Born to migrant farm worker parents, Lupe was raised in San Antonio as one of eight children. She started life working in the fields, but paid her way through college, earning a Bachelor's degree in Business Administration. She then earned a Master's degree in Criminology and Criminal Justice from the University of Texas at Arlington.
Prior to entering law enforcement, Lupe Valdez was an officer in the United States Army. During her time in the Army, she attained the rank of Captain. Her law enforcement career began as a jailer, first in a county jail and then a federal prison. She then moved on to investigative roles as an agent of the General Services Administration, the U.S. Department of Agriculture and, finally, the U.S. Customs Service where she was a leader in the federal Counter Smuggling Initiative.
With the creation of the Department of Homeland Security in 2002, she was made a Senior Agent, serving in that role until her retirement in 2004. In January 2004, Lupe retired to run for the office of Dallas County Sheriff.
On January 2, 2004, Lupe announced her candidacy for the Democratic nomination for Dallas County Sheriff. During the primary election, she faced three opponents, and finished as the highest vote-getter with 13,867 votes. She subsequently won a run-off election against future Dallas County Judge Jim Foster. Valdez won 73% of the vote in the run-off.
As she entered the general campaign, Valdez was widely considered the underdog in her general election race against Republican Danny Chandler. Chandler, a 30-year veteran of the Sheriff's Department, had defeated incumbent Sheriff Jim Bowles in the Republican primary. Bowles, who was tainted by corruption allegations, had held the office for 20 years.
The general election saw Valdez beat Chandler by 51.3% to 48.7% - a margin of some 18,000 votes. The election, combined with the fact that Valdez is female, Hispanic and a lesbian, made national headlines and was even reported overseas.
As an openly lesbian candidate for public office, Valdez's campaign won the backing of the Gay & Lesbian Victory Fund.
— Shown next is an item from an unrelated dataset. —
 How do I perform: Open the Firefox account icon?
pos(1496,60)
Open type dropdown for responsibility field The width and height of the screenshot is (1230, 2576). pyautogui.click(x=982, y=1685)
She was sworn in on January 1, 2005. Valdez is a committed Christian, and formerly attended the pro-gay Cathedral of Hope of Greater Dallas.
Upon taking office as Dallas County Sheriff, Valdez faced a department that was wracked by poor morale, tainted by allegations of corruption and marred by the fact that the Dallas County Jail had begun failing state and federal inspections prior to her election. The jail had failed inspections because of poor sanitation conditions, a failing smoke evacuation system, unacceptable medical care, and a lack of sufficient guards to meet the legally-required guard-to-inmate ratio.
The Dallas County Jail has continued to fail inspections every year that Valdez has been in office.